Dataset records Block Start

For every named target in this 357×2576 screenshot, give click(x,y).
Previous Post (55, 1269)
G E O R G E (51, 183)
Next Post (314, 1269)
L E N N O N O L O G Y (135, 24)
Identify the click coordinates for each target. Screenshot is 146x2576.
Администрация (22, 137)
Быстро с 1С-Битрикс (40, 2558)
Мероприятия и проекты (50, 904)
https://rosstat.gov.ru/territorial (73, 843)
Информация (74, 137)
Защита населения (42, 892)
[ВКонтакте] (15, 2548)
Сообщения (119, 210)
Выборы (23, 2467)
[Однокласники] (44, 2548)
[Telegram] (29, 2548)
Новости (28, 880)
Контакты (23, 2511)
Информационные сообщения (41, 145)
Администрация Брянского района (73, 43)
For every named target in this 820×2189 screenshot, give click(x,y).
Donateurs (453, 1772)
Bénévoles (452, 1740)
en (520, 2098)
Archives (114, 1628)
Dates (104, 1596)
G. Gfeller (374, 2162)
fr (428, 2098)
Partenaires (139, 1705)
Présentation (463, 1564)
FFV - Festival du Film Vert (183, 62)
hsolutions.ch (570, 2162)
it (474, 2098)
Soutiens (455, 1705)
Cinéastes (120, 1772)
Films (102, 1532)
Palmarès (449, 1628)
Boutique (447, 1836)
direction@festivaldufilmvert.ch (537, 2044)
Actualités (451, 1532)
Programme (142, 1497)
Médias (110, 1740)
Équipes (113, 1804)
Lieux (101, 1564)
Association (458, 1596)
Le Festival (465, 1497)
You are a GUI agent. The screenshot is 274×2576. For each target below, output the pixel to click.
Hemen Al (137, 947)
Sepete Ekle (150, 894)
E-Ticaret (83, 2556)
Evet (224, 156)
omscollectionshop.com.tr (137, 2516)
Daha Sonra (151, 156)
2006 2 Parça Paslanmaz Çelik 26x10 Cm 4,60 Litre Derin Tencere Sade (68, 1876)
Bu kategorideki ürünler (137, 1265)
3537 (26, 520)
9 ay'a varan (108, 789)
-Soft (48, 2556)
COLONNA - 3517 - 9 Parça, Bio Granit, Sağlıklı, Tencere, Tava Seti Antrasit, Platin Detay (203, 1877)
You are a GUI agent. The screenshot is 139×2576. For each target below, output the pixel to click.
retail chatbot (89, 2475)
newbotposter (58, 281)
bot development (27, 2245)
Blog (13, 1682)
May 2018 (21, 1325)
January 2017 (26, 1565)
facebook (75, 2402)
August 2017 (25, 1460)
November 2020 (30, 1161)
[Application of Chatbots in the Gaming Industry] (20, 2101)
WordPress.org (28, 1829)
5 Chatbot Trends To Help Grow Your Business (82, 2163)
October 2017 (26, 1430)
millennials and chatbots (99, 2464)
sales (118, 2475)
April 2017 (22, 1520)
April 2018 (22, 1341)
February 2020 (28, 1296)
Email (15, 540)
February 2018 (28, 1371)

Dataset records Block End

Aim of the exercise: Extract exactly and only the lines above from the line containing "November 2020 (30, 1161)" through the line containing "April 2017 (22, 1520)", both end lines included.

Result for this task:
November 2020 (30, 1161)
[Application of Chatbots in the Gaming Industry] (20, 2101)
WordPress.org (28, 1829)
5 Chatbot Trends To Help Grow Your Business (82, 2163)
October 2017 (26, 1430)
millennials and chatbots (99, 2464)
sales (118, 2475)
April 2017 (22, 1520)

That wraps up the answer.